EXERCISE PROMPT.
Rewrite the data from the line containing "Click the word" through the end of the data, inclusive, changing "Italic formatting icon" to "Bold formatting icon" and leaving everything else as it is.
:: SUPPLIED DATA
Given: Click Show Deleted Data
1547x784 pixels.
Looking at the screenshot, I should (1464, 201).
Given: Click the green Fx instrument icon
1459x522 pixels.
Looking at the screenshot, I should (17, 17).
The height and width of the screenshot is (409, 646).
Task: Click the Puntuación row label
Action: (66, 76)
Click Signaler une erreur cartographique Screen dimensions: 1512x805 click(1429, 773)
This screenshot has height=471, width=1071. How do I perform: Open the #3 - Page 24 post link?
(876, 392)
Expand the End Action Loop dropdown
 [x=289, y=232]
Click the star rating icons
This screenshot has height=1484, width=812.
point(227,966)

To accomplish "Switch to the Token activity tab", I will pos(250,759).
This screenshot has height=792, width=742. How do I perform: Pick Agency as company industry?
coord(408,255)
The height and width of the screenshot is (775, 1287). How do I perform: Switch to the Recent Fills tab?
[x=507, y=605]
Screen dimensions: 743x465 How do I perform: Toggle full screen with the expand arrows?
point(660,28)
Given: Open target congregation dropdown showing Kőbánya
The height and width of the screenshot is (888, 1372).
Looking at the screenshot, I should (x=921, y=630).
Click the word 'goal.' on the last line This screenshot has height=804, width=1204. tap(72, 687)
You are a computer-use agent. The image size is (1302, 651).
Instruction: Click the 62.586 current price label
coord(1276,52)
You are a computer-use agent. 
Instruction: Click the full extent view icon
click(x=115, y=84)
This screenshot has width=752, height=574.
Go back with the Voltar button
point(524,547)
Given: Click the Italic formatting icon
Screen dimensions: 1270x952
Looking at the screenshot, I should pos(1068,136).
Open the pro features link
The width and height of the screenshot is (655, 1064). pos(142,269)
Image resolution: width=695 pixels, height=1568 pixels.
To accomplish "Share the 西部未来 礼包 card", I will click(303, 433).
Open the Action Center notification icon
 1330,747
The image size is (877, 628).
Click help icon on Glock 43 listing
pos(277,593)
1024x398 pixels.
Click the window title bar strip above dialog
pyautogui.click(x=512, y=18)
::::
SOLUTION TO THIS EXERCISE.
Click the word 'goal.' on the last line This screenshot has height=804, width=1204. tap(72, 687)
You are a computer-use agent. The image size is (1302, 651).
Instruction: Click the 62.586 current price label
coord(1276,52)
You are a computer-use agent. 
Instruction: Click the full extent view icon
click(x=115, y=84)
This screenshot has width=752, height=574.
Go back with the Voltar button
point(524,547)
Given: Click the Bold formatting icon
Screen dimensions: 1270x952
Looking at the screenshot, I should pos(1068,136).
Open the pro features link
The width and height of the screenshot is (655, 1064). pos(142,269)
Image resolution: width=695 pixels, height=1568 pixels.
To accomplish "Share the 西部未来 礼包 card", I will click(303, 433).
Open the Action Center notification icon
 1330,747
The image size is (877, 628).
Click help icon on Glock 43 listing
pos(277,593)
1024x398 pixels.
Click the window title bar strip above dialog
pyautogui.click(x=512, y=18)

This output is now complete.